Post by _EAllusion »

honorentheos wrote:If you choose to turn intentional racism and ignorance of why an act or behavior is offensive into one category, then I assert you are shutting down the ability to have public discussions that lead to positive change. A person who acted out of ignorance isn't the same as a person who intentionally mocked someone by choosing to use offensive gestures and language. It just isn't, and it's harmful to turn the discussion into this kind of binary approach. It's offensive when it's done to avoid admitting you made a mistake.

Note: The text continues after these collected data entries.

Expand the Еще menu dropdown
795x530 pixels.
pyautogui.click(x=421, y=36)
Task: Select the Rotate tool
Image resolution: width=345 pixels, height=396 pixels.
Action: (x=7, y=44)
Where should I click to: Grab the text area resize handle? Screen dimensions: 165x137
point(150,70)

You are arguing a position that makes wearing blackface generally not an act of overt racism. I respectfully disagree. I also don't think acknowledging that it is racist prevents us from talking about other forms of racism. Failing to recognize it as racism gives fertile ground to the only kind of racism you seem worried about, though. Indeed, the Virginia Democrat blackface problem is quite similar to the racial taunting of Nathan Philips to the point that the defenses you are using of the Convington teens are equally applicable to them. It's just "ignorance." Just boys having some fun. They didn't intend to express deep-seated racial hatred by it.

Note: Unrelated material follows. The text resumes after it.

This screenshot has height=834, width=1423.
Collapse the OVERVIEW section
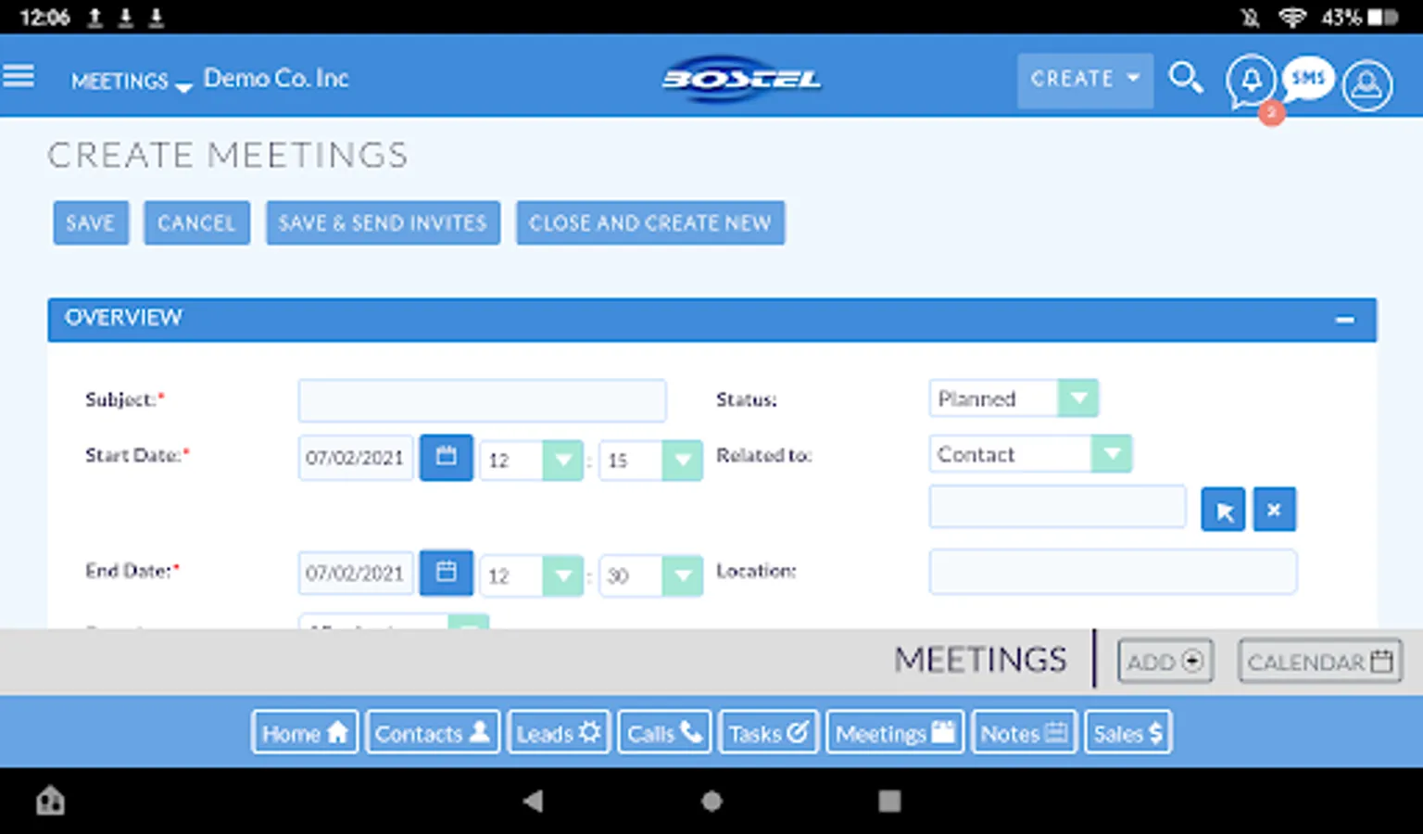(x=1345, y=320)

There's a common criticism of our media environment that journalists will refuse to describe anything but a few symbols as actually racist. If you don't literally say the n-word or belong to the KKK, you're basically in the clear. At least you are if you are perceived as center-right. No matter how racist what you say or do is, they'll describe it in phrases like, "what some people take offense to" or "racially charged" or "controversial actions." To me, it sounds like you are deep in that culture. I just don't disagree with it; I think it is deeply harmful as it causes people to blind themselves to what racism is and short circuits people's ability to contextualize it.